While excavating a historic hospital in France, a team of archaeologists uncovered dozens of Roman-era graves, some with ancient “curse tablets,” in what appears to be an all-male cemetery, according to a news release.
Experts with the Orléans Archaeology Service began working at the site in Orléans — about a 75-mile drive southwest of Paris — in 2022 and have found more than 60 graves, the organization said in a release and LiveScience reported.
But some of the burials include small, rolled up lead plates — known as “curse tablets” — with inscriptions in Latin and Gaulish, an extinct Celtic language.

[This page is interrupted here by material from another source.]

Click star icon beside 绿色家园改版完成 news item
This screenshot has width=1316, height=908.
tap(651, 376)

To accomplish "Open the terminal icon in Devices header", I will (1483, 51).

In one of the graves, which researchers are identifying as F2199, a “curse tablet” was found between the man’s legs alongside a vase and money, according to the release.
What are ‘curse tablets’?
“Curse tablets,” also known as “defixiones,” were used to get even with rivals in the afterlife, YaleNews reported.

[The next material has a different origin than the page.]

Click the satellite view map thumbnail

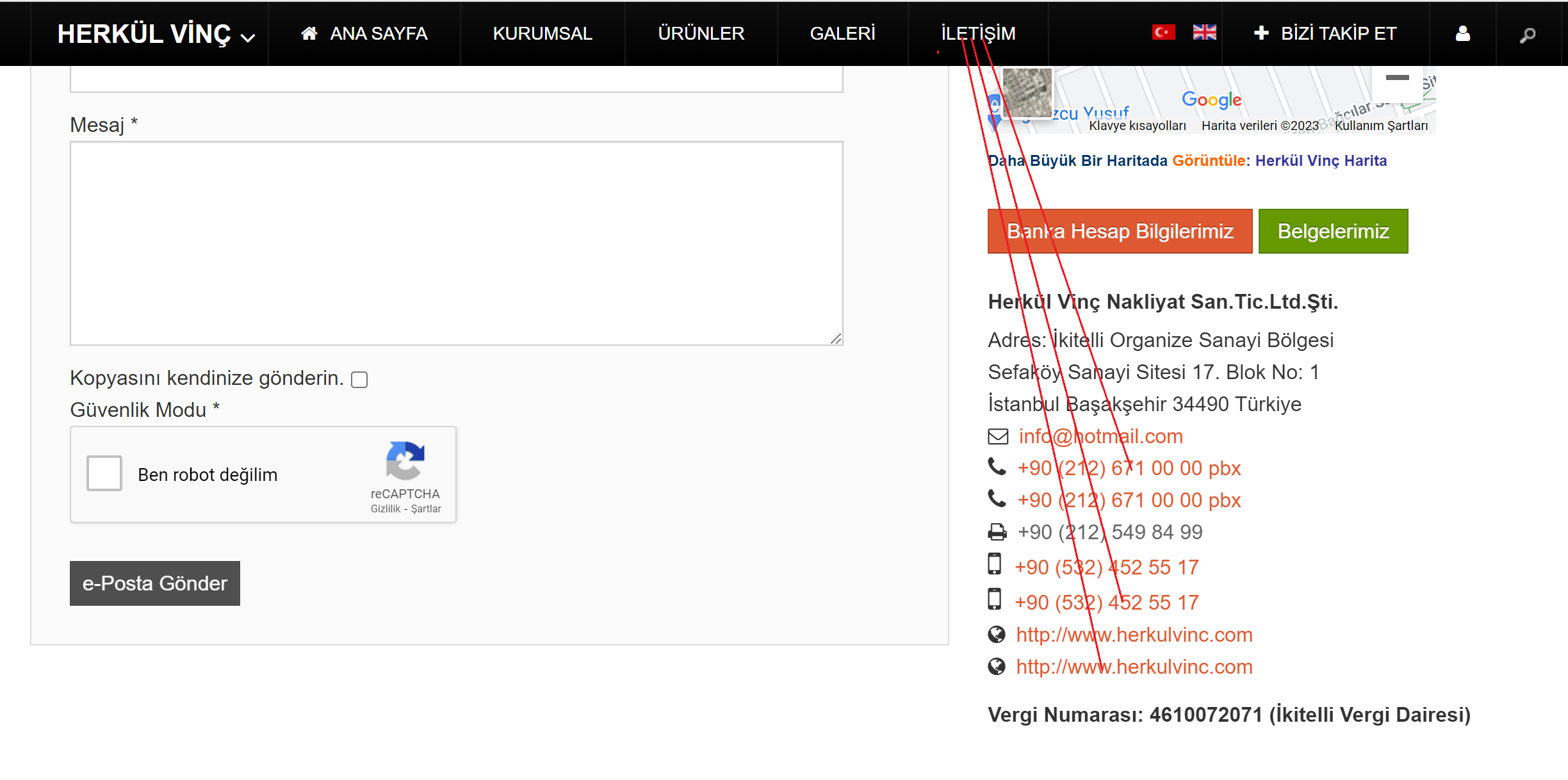tap(1027, 93)
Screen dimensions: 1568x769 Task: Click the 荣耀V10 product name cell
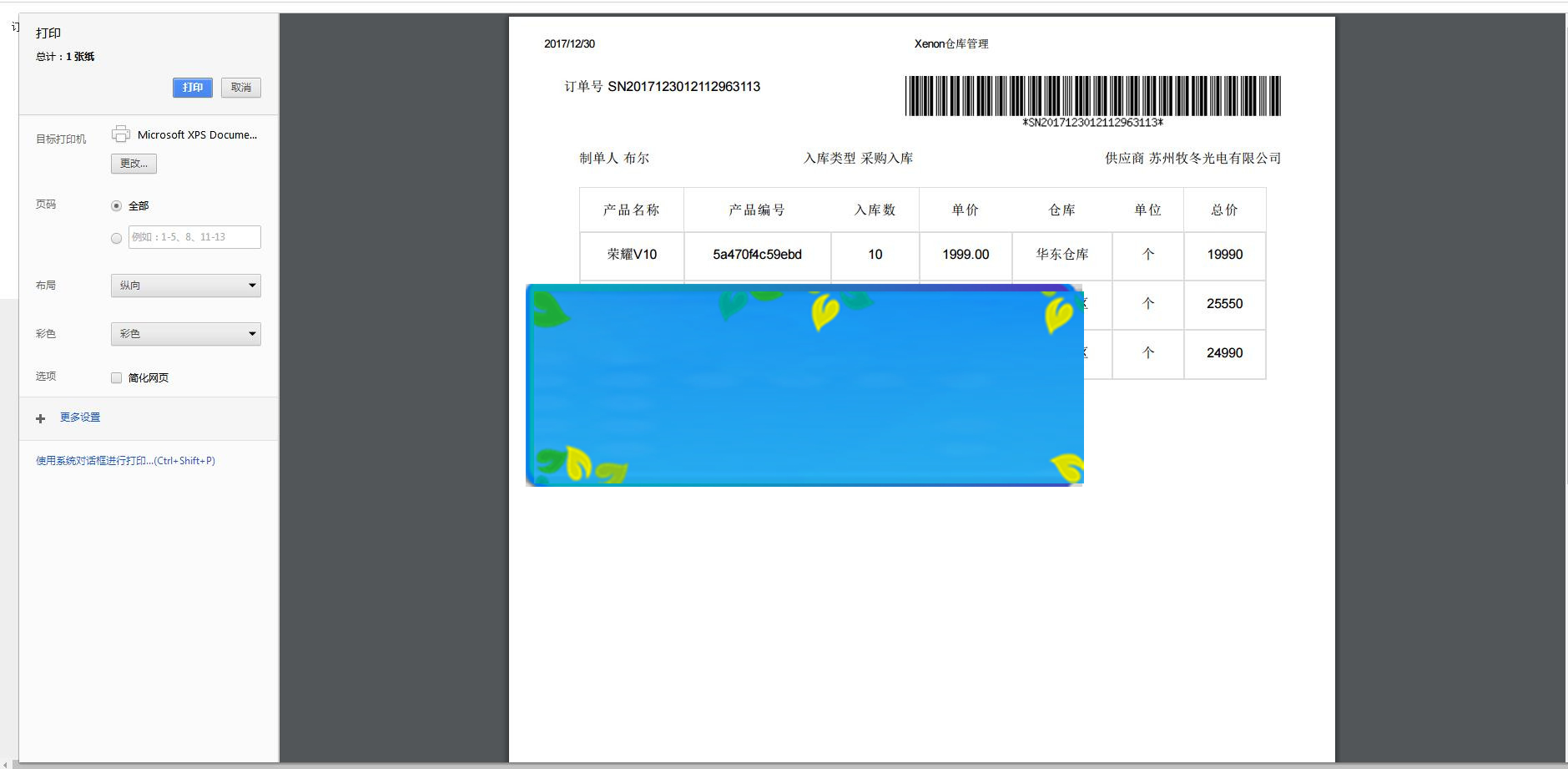pyautogui.click(x=631, y=255)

“These were very charged, aggressive, powerful ritual objects that were meant to transform threatening situations, anxiety-filled circumstances, professional rivalries, and personal relationships that had soured or gone awry,” Jessica Lamont, a social and cultural historian at Yale, told the outlet.
While several have been found with inscriptions in Greek and Latin across the Mediterranean world, few have been recovered in Celtic languages, according to research published in Cambridge University Press.
What do these say?
Pierre-Yves Lambert, a French linguist and Celtic studies scholar at the National Centre for Scientific Research, suggested the tablet found in F2199 included Gaulish inscription, calling on the Roman god of war, Mars, to invoke a curse on a list of names for their injustice.
Researchers are still working to translate the other tablets, in some cases using an imaging technique called Reflectance Transformation Imaging, according to Live Science.
Google Translate was used to translate the Museum of the Orléans Archaeology Service news release.